### Required action:
Each entry has to be reproduced in full, exactly as given.

### Provided records:

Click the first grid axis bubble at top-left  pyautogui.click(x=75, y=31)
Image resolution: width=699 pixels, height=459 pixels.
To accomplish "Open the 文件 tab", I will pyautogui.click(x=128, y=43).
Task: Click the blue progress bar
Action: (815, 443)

### Written answer:
Click the first grid axis bubble at top-left  pyautogui.click(x=75, y=31)
Image resolution: width=699 pixels, height=459 pixels.
To accomplish "Open the 文件 tab", I will pyautogui.click(x=128, y=43).
Task: Click the blue progress bar
Action: (815, 443)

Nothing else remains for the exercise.